In [None]:
import copy
import numpy as np
import pandas as pd
import seaborn as sns
import matplotlib.pylab as plt
%matplotlib inline

In [None]:
iris=pd.read_csv("data_files\\iris_dataset_no_names.csv")

In [None]:
iris.head()

In [None]:
g = sns.pairplot(iris)

In [None]:
plt.plot(iris.sepal_length,iris.petal_width,'o')
plt.xlabel('Sepal Length')
plt.ylabel('Petal Width')
plt.show()

# K-means

The idea is to find $K$ groups of observations (clusters), denoted by $C_k$, which are similar to one another. The mathematical objective is to partition observations into $K$ sets so as to minimize the within-cluster sum of squares:

$$ Minimize \displaystyle \sum_{k=1}^K \sum_{\mathrm{x}_n \in C_k} ||\mathrm{x}_n - \mu_k ||^2 with \ respect \ to \ \displaystyle C_k, \ \mu_k$$

where $\mu_k$ is the mean point of $C_k$, and is referred to as *centroid*.

## Approach: Iterative Refinement (Lloyd's algorithm)

- Step 0: Start with an initial guess of a set of centroids $\mu_k$.
- Step 1: Create clusters containing points closest in distance to each centroid
- Step 2: Update the centroids as the means of all points in each cluster.
- Step 3: Repeat 1 and 2 until the assignments of clusters and centroids does not change (or max number of steps reached)

In [None]:
#Create a random starting point (i.e., generate a uniform random number for each dimension of data)
data=np.array(iris)
mins=data.min(axis=0)
maxs=data.max(axis=0)
print([np.random.uniform(low=x[0],high=x[1]) for x in zip(mins,maxs)])

In [None]:
K=2 #Number of clusters

#Step 0: Initial Guess
mu0= [[np.random.uniform(low=x[0],high=x[1]) for x in zip(mins,maxs)] for i in range(K)] 
  
print("Initial Guess",mu0)

In [None]:
iris['Cluster']=0

In [None]:
#get one data point (i.e., row) from the dataframe
rel_cols=['sepal_length', 'sepal_width', 'petal_length', 'petal_width']
iris.loc[1,rel_cols].tolist()

In [None]:
#Step 1: Create clusters containing points closest in distance to each centroid

for index,row in iris.iterrows():
    
    p= np.array(row[rel_cols])
    d=np.array([np.linalg.norm(p-mu0[k]) for k in range(K)])
    bestKindex=np.argmin(d)
    iris.Cluster.loc[index]=bestKindex


In [None]:
iris.head()

In [None]:
sns.pairplot(x_vars=rel_cols, y_vars=rel_cols, data=iris, hue="Cluster", size=5)

In [None]:
#Get averages for each column for cluster 0
[iris[col][iris.Cluster==0].mean() for col in rel_cols]

In [None]:
# Step 2: Update the centroids as the means of all points in each cluster.

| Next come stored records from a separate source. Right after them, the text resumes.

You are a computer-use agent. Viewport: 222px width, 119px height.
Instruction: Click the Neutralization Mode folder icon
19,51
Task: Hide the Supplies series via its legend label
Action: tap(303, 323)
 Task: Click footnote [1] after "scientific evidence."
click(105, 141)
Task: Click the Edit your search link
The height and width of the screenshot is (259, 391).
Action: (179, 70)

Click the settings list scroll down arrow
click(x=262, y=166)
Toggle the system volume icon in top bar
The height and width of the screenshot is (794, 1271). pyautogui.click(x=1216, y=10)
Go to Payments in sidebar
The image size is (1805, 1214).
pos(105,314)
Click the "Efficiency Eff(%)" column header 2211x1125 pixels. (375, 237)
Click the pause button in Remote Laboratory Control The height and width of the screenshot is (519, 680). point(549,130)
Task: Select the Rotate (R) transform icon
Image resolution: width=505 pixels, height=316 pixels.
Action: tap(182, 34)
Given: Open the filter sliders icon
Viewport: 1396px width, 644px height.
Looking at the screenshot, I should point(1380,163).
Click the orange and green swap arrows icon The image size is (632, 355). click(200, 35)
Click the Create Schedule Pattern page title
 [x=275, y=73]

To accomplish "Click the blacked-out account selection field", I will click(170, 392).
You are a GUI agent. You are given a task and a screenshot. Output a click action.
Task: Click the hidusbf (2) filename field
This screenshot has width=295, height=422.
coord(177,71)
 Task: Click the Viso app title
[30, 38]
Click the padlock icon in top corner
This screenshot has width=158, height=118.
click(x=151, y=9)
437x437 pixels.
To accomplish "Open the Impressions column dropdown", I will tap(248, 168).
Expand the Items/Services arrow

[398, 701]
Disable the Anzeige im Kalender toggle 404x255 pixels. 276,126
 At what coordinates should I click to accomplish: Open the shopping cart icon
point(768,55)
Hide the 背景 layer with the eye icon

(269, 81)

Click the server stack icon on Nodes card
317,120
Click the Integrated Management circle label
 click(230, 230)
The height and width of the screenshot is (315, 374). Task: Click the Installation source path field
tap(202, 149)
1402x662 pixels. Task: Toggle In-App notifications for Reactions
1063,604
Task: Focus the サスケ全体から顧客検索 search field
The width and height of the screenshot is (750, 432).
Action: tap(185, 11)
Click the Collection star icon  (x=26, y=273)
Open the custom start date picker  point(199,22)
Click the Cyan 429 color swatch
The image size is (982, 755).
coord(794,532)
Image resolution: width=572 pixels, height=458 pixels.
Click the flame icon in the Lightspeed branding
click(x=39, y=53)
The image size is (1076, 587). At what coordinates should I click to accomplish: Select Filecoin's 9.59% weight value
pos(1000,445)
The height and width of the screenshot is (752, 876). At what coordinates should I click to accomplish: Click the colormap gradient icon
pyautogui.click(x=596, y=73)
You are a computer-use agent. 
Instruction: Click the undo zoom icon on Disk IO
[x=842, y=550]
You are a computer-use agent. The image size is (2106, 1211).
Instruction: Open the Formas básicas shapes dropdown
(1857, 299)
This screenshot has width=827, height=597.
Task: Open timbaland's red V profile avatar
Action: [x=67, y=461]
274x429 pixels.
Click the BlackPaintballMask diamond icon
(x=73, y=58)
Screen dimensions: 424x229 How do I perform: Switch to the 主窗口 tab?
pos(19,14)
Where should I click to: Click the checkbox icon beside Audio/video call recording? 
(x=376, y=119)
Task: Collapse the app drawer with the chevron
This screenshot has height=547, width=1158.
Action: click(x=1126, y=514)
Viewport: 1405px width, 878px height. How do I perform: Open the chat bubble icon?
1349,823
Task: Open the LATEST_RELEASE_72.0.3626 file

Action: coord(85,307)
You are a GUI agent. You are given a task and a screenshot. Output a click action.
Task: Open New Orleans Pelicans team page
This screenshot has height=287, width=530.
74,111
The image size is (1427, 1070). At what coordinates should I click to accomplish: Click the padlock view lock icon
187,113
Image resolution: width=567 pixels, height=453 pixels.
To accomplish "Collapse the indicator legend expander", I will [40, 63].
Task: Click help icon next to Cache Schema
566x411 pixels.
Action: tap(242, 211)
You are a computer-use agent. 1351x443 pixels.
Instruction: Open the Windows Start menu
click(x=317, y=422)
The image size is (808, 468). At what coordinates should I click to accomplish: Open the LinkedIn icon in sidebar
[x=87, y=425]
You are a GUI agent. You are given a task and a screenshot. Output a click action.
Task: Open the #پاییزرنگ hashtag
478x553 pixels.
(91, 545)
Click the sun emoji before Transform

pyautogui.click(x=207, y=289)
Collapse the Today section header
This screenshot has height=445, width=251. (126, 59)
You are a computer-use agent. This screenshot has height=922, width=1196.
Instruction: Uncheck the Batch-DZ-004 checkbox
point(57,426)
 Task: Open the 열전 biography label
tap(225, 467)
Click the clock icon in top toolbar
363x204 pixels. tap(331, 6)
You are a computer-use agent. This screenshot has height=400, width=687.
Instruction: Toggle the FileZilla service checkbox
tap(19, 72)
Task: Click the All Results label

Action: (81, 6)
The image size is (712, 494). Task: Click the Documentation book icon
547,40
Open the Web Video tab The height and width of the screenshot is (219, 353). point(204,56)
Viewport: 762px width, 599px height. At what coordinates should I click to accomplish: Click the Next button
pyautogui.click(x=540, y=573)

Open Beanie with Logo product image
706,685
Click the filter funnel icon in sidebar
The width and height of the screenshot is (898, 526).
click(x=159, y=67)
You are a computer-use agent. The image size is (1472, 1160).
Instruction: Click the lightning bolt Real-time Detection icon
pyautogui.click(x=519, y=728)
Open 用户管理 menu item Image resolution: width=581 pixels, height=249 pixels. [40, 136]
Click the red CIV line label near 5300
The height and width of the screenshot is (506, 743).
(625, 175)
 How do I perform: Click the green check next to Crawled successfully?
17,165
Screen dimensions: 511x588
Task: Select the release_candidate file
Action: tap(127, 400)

mu1= [np.array([iris[col][iris.Cluster==k].mean() for col in rel_cols]) for k in range(K)] 

print("Updated Guess:",mu1)

In [None]:
# Put it all together

diff=sum([np.linalg.norm(mu1[k]-mu0[k]) for k in range(K)])
n=2
nmax=100

while diff>.00001 and n<nmax:
    print("Iteration:",n)
    n+=1
    
    mu0=mu1
    
    for index,row in iris.iterrows():

        p= np.array(row[rel_cols])
        d=np.array([np.linalg.norm(p-mu0[k]) for k in range(K)])
        bestKindex=np.argmin(d)
        iris.Cluster.loc[index]=bestKindex
    
    sns.pairplot(x_vars=rel_cols, y_vars=rel_cols, data=iris, hue="Cluster", size=5)
    
    mu1= [np.array([iris[col][iris.Cluster==k].mean() for col in rel_cols]) for k in range(K)] 
    
    print("Updated Guess",mu1)
    diff=sum([np.linalg.norm(mu1[k]-mu0[k]) for k in range(K)])
    print("diff=",diff)
    


In [None]:
print("Cluster Centers:", mu1)
print(iris.Cluster.tolist())

In [None]:
#Using other libraries
from sklearn.cluster import KMeans

#Determining number of clusters
nClusters=range(2,10)
sumDistances=[]
for n in nClusters:
    kmeans=KMeans(n_clusters=n).fit(iris[rel_cols])
    sumDistances.append(kmeans.inertia_) #Proxy for SSE

In [None]:
plt.plot(nClusters,sumDistances,'-')
plt.xlabel('nClusters')
plt.ylabel('Sum Of Distances')
plt.show()

In [None]:
kmeans=KMeans(n_clusters=3).fit(iris)
iris['Cluster']=kmeans.labels_
g = sns.pairplot(iris,hue='Cluster')

In [None]:
irisNames=pd.read_csv("iris_dataset.csv")
irisNames.head()

In [None]:
g = sns.pairplot(irisNames,hue='species')

In [None]:
pd.crosstab(iris.Cluster,irisNames.species)